Elijah, who is 5 1/2 sent me a message by using the ask a beekeeper part of this website. I think I have an interesting answer.
"Do bees sting each other on the back or something? I was wondering. I know what bees make -- they make honey!"
First a few facts:
There are a few bees, called guard bees that stay near the entrance to protect their hive from intruders. They inspect every bee that enters. They can smell the bee and tell if they are from this hive or another. If a bee from another hive comes to the door with pollen or nectar the guards won't stop them. It's like they are bringing gifts. If a honey bee from another hive comes with nothing the guards won't let them enter. Here a a photo of a the entrance on a busy sunny day. As the hive population grows, I may make the entrance larger, but that will mean they will need more guard bees.

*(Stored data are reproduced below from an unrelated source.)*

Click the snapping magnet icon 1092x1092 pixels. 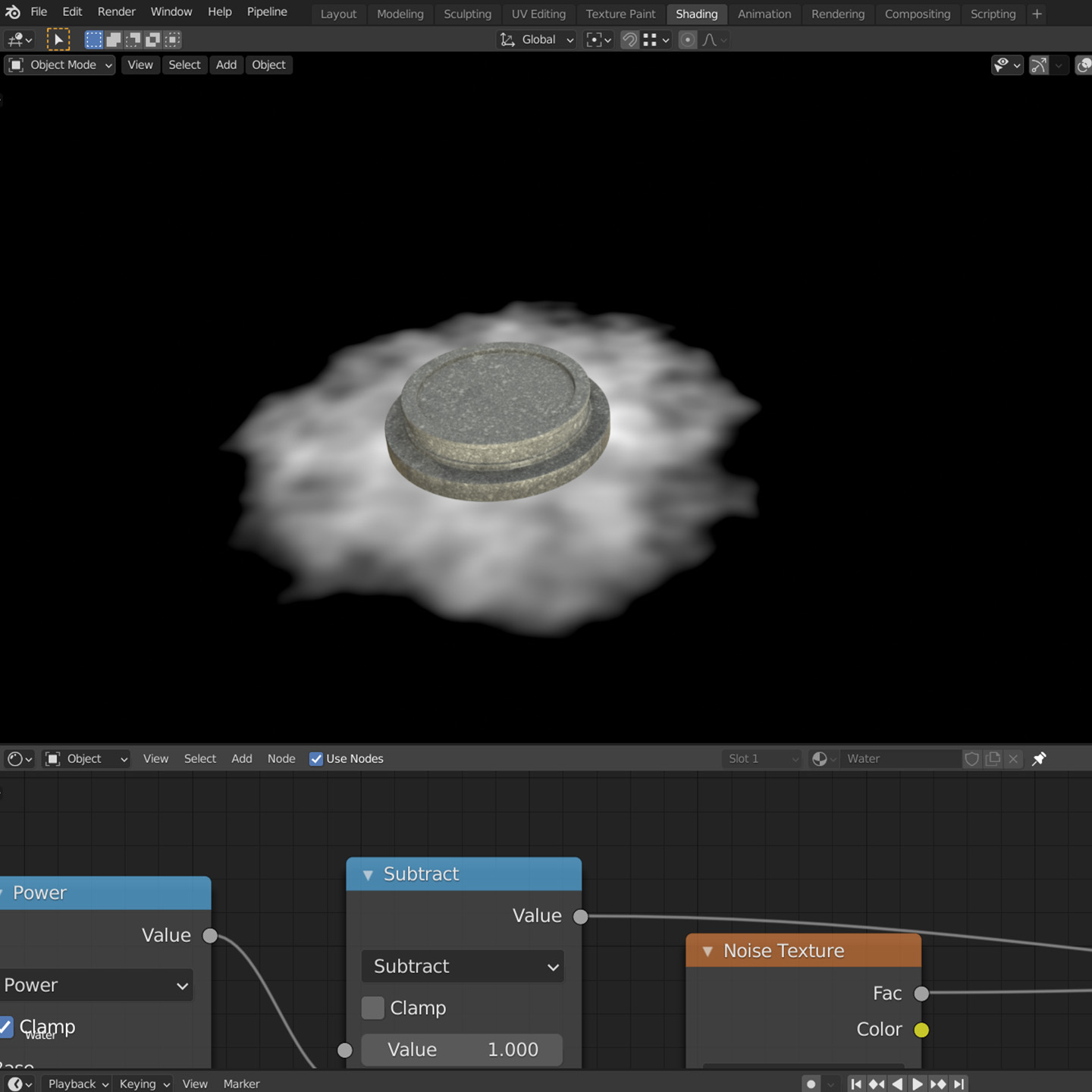tap(629, 39)
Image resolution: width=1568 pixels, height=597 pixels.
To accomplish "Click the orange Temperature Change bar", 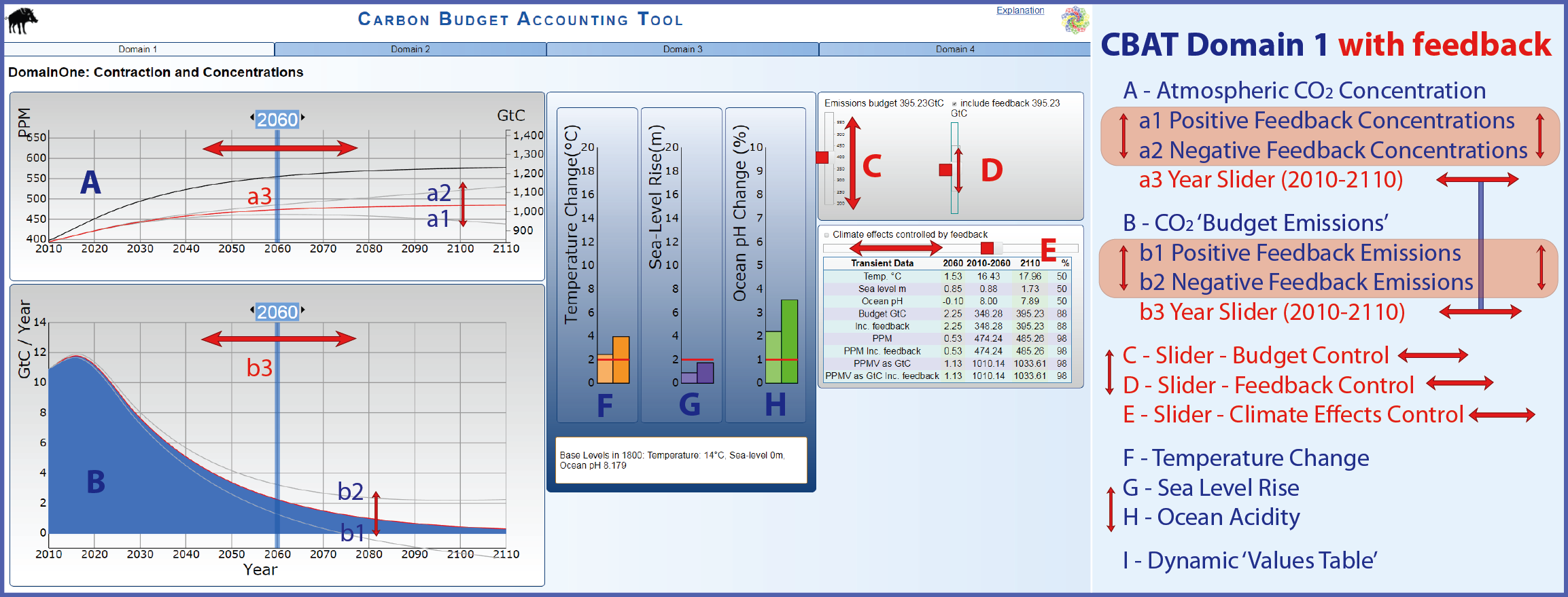I will coord(621,360).
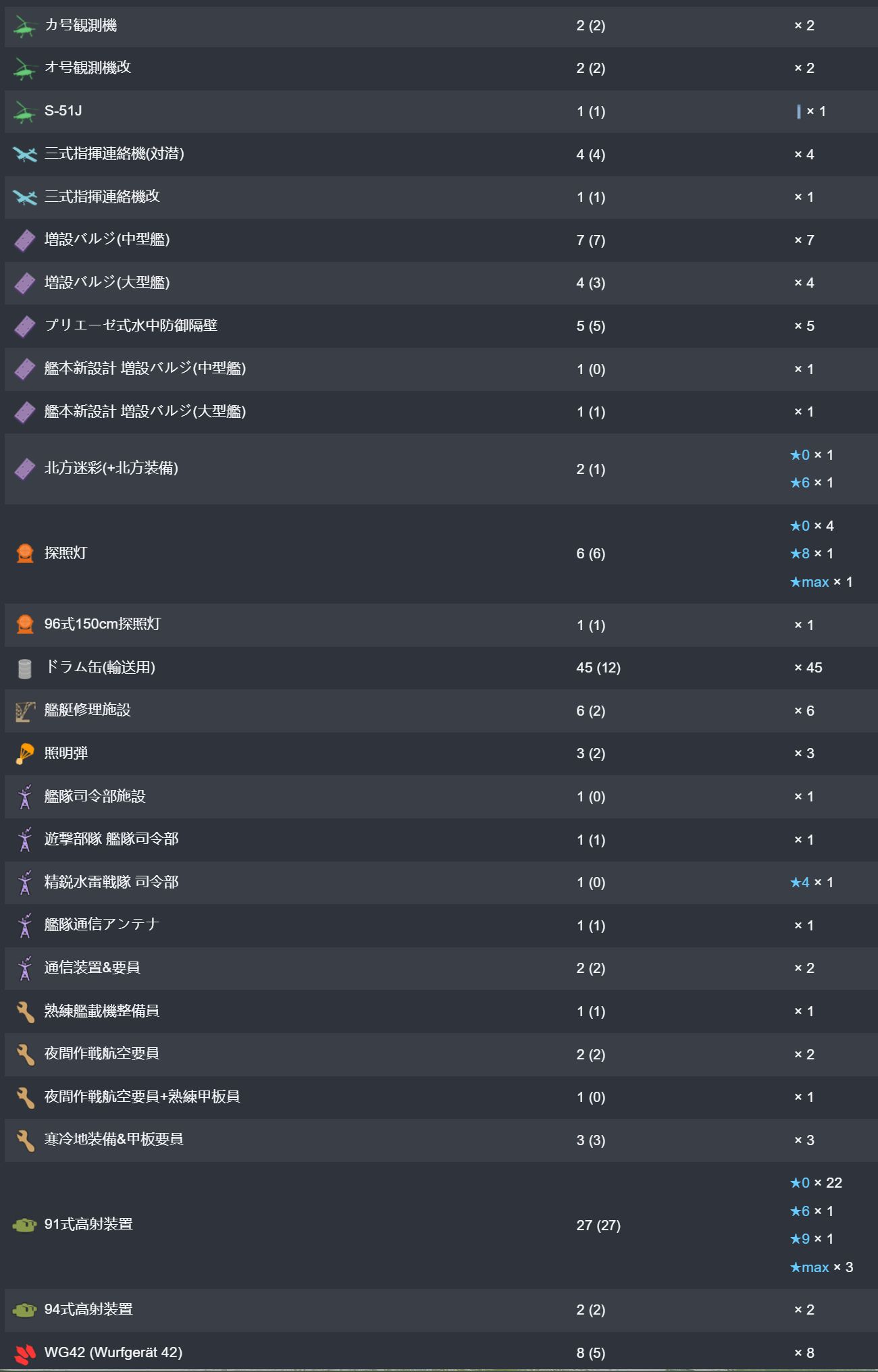Select the プリエーゼ式水中防御隔壁 entry

coord(130,325)
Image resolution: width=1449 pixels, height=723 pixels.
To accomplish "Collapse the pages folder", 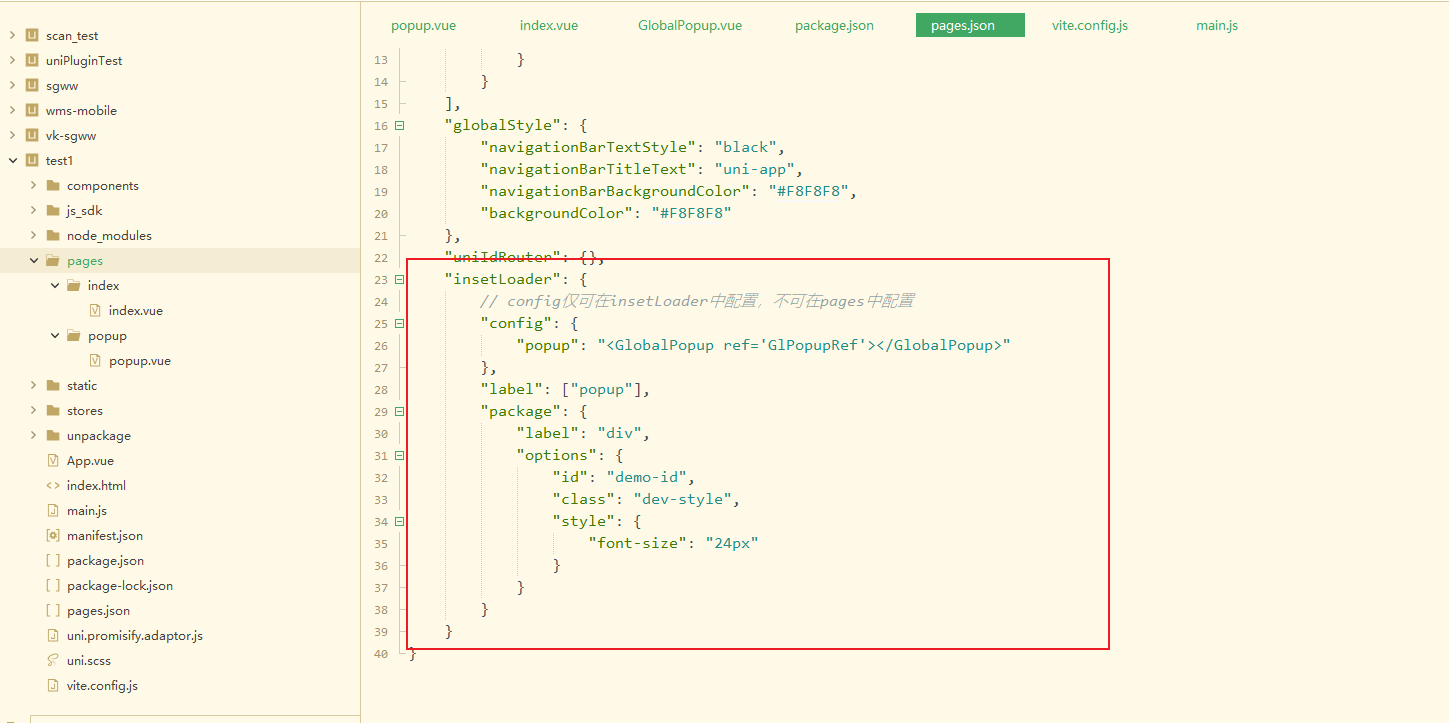I will [x=34, y=261].
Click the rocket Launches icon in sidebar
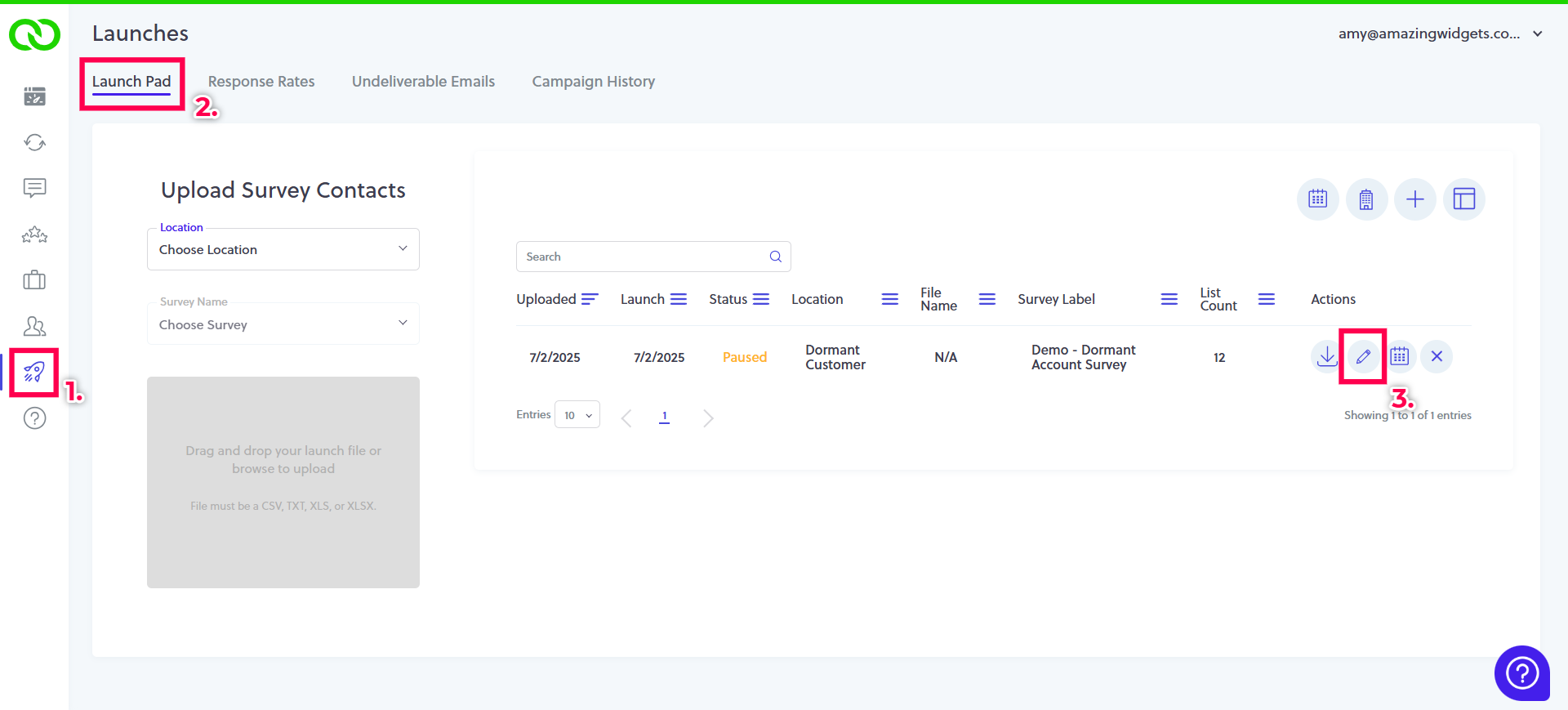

If a wasp, bumble bee, or yellow jacket tries to enter the guard bees will not let them in either. They will release a pheromone or a smell to warn the others. It works a lot like a fire alarm warning people there may be a fire. Other bees will come out and attack. These insects may have been trying to rob the hive, by stealing their honey, the bees will attack. One day I found a dead Bumble bee in front of my hive. I wonder if he was trying to steal some honey.
Staring at the dancing bees in an observation hive, it hits me. I love how these tiny creatures communicate. It looks like they're having fun dancing around while telling their sisters where to find some nectar.